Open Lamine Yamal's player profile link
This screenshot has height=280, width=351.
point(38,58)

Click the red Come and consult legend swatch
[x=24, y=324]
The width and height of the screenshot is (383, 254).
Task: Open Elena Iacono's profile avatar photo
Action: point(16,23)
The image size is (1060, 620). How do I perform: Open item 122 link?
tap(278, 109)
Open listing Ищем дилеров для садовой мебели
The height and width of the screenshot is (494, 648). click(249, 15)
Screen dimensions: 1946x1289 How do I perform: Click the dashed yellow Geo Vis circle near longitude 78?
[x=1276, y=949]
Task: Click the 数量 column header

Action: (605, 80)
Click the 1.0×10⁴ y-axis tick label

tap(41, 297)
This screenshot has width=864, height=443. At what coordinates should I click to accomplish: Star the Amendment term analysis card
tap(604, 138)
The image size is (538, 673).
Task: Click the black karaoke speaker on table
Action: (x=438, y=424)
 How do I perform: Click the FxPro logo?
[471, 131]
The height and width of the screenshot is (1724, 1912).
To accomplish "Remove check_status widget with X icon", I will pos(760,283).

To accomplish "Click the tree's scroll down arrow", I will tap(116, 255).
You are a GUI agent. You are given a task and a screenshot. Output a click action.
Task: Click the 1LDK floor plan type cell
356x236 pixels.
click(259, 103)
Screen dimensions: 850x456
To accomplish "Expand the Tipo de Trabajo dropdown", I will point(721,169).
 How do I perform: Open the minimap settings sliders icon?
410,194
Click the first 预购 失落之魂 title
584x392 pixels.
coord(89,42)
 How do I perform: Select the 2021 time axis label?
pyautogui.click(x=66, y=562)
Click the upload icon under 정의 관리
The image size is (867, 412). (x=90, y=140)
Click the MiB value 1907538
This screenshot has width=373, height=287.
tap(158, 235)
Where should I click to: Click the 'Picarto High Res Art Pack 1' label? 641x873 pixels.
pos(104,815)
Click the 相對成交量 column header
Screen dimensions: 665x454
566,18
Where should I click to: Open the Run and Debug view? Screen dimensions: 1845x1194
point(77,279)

GOAL
Reproduce all of the records above, swapping each "How do I perform" for "How can I carry out" and keeping everything else identical.

FINAL RESULT
Open Lamine Yamal's player profile link
This screenshot has height=280, width=351.
point(38,58)

Click the red Come and consult legend swatch
[x=24, y=324]
The width and height of the screenshot is (383, 254).
Task: Open Elena Iacono's profile avatar photo
Action: point(16,23)
The image size is (1060, 620). How can I carry out: Open item 122 link?
tap(278, 109)
Open listing Ищем дилеров для садовой мебели
The height and width of the screenshot is (494, 648). click(249, 15)
Screen dimensions: 1946x1289 How can I carry out: Click the dashed yellow Geo Vis circle near longitude 78?
[x=1276, y=949]
Task: Click the 数量 column header

Action: (605, 80)
Click the 1.0×10⁴ y-axis tick label

tap(41, 297)
This screenshot has width=864, height=443. At what coordinates should I click to accomplish: Star the Amendment term analysis card
tap(604, 138)
The image size is (538, 673).
Task: Click the black karaoke speaker on table
Action: (x=438, y=424)
 How can I carry out: Click the FxPro logo?
[471, 131]
The height and width of the screenshot is (1724, 1912).
To accomplish "Remove check_status widget with X icon", I will pos(760,283).

To accomplish "Click the tree's scroll down arrow", I will tap(116, 255).
You are a GUI agent. You are given a task and a screenshot. Output a click action.
Task: Click the 1LDK floor plan type cell
356x236 pixels.
click(259, 103)
Screen dimensions: 850x456
To accomplish "Expand the Tipo de Trabajo dropdown", I will point(721,169).
 How can I carry out: Open the minimap settings sliders icon?
410,194
Click the first 预购 失落之魂 title
584x392 pixels.
coord(89,42)
 How can I carry out: Select the 2021 time axis label?
pyautogui.click(x=66, y=562)
Click the upload icon under 정의 관리
The image size is (867, 412). (x=90, y=140)
Click the MiB value 1907538
This screenshot has width=373, height=287.
tap(158, 235)
Where should I click to: Click the 'Picarto High Res Art Pack 1' label? 641x873 pixels.
pos(104,815)
Click the 相對成交量 column header
Screen dimensions: 665x454
566,18
Where should I click to: Open the Run and Debug view? Screen dimensions: 1845x1194
point(77,279)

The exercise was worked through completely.